Примечателен по смелости семнадцатый параграф, распределяющий космогонические роли между стихиями: «Огонь всегда активен, а земля всегда пассивна. Два элемента, находящиеся посередине, активны и пассивны одновременно. Воздух воспринимает действие огня, он как бы служит ему и передает его свойства другим элементам. Вода воспринимает действие воздуха и огня, она как бы служит высшим элементам и передает их свойства последнему элементу. Следовательно, огонь есть как бы творец и действующая причина, подчиненная ему земля есть как бы формальная причина, а два средних элемента суть как бы инструмент или нечто объединяющее, с помощью которого действие высшего элемента передается низшим, ибо своим посредничеством они умеряют и соединяют чрезмерную легкость огня и тяжесть земли. Эти свойства, а также те, которые я называю семенными причинами, Бог-Творец вложил во все элементы и пропорционально распределил между ними, дабы из этих качеств элементов возник гармоничный порядок времен и чтобы в должные моменты времени, сменяющиеся согласно с этими свойствами, возникали телесные творения»[261]
. Этот пассаж может показаться радикально «материалистическим» – в современном, а не в средневековом схоластическом смысле.
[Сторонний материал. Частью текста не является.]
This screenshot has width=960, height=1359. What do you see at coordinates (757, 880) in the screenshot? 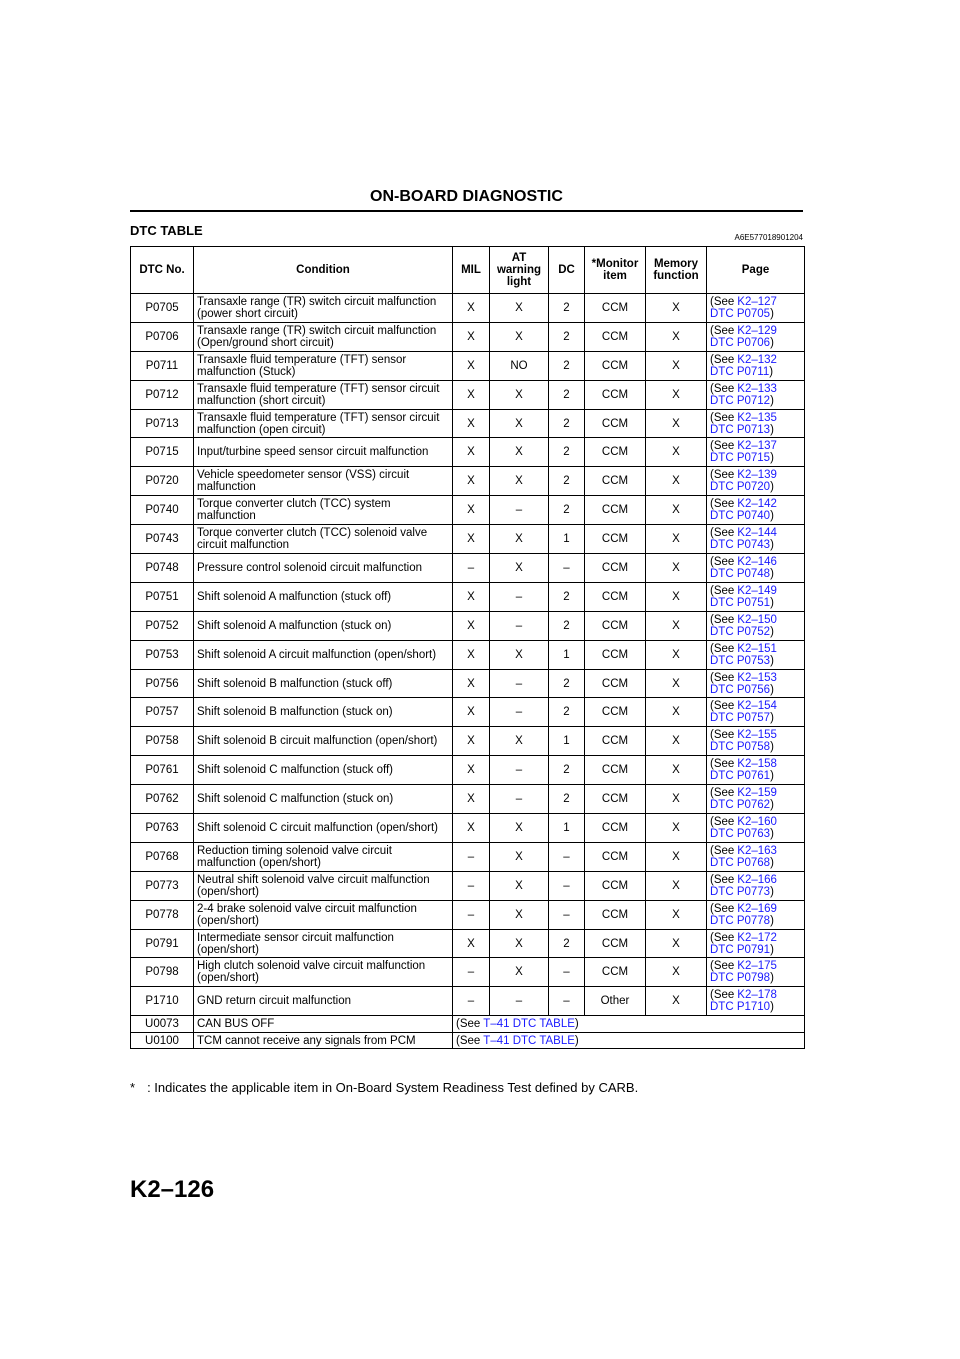
I see `page-link: K2–166` at bounding box center [757, 880].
Если во втором параграфе «Шестоднева» «действующая причина – Бог», то здесь «как бы» (quasi) одна из стихий, т. е. тварная, чисто физическая сила. Можно было бы подумать, что Теодорих, словно Декарт (в передаче Паскаля), «разрешил Богу дать миру щелчка, чтобы привести его в движение» (accorder… une chiquenaude pour mettre le monde en mouvement), – и отстранил от должности. Однако «материализм» этого параграфа уравновешен в параграфах 25–27, содержащих рассуждения о мировой душе на основании герметического «Асклепия» и платоновского «Тимея». Не менее важным, чем такое сглаживание противоречий, следует считать это самое невинное на первый взгляд quasi, применимое ко всякой твари, но не к Абсолюту, не терпящему словесного камуфляжа и экивоков.Любая христианская космология должна была по определению вести к антропологии, уже по той простой причине, что никто не отрицал за человеком статуса венца творения. Видимо, здесь для прозаического, буквального изложения и начинались проблемы: космогония Теодориха фактически обрывается там, где следовало бы описать человека с его душой, пусть и божественной по «Тимею» и по Писанию, но смятенной, пристрастной, запятнанной Грехопадением и заключенной в бренное тело; обрывается несмотря на доступность в добротном латинском переводе Альфана Салернского сочинения Немезия Эмесского «О природе человека», развившего около 500 г. антропологию греческих Отцов IV в.[262]
Поэтому Теодорих, что твой биолог, ограничивается простым включением человека в череду творения животных и переходит к арифметическому истолкованию догмата Троицы[263].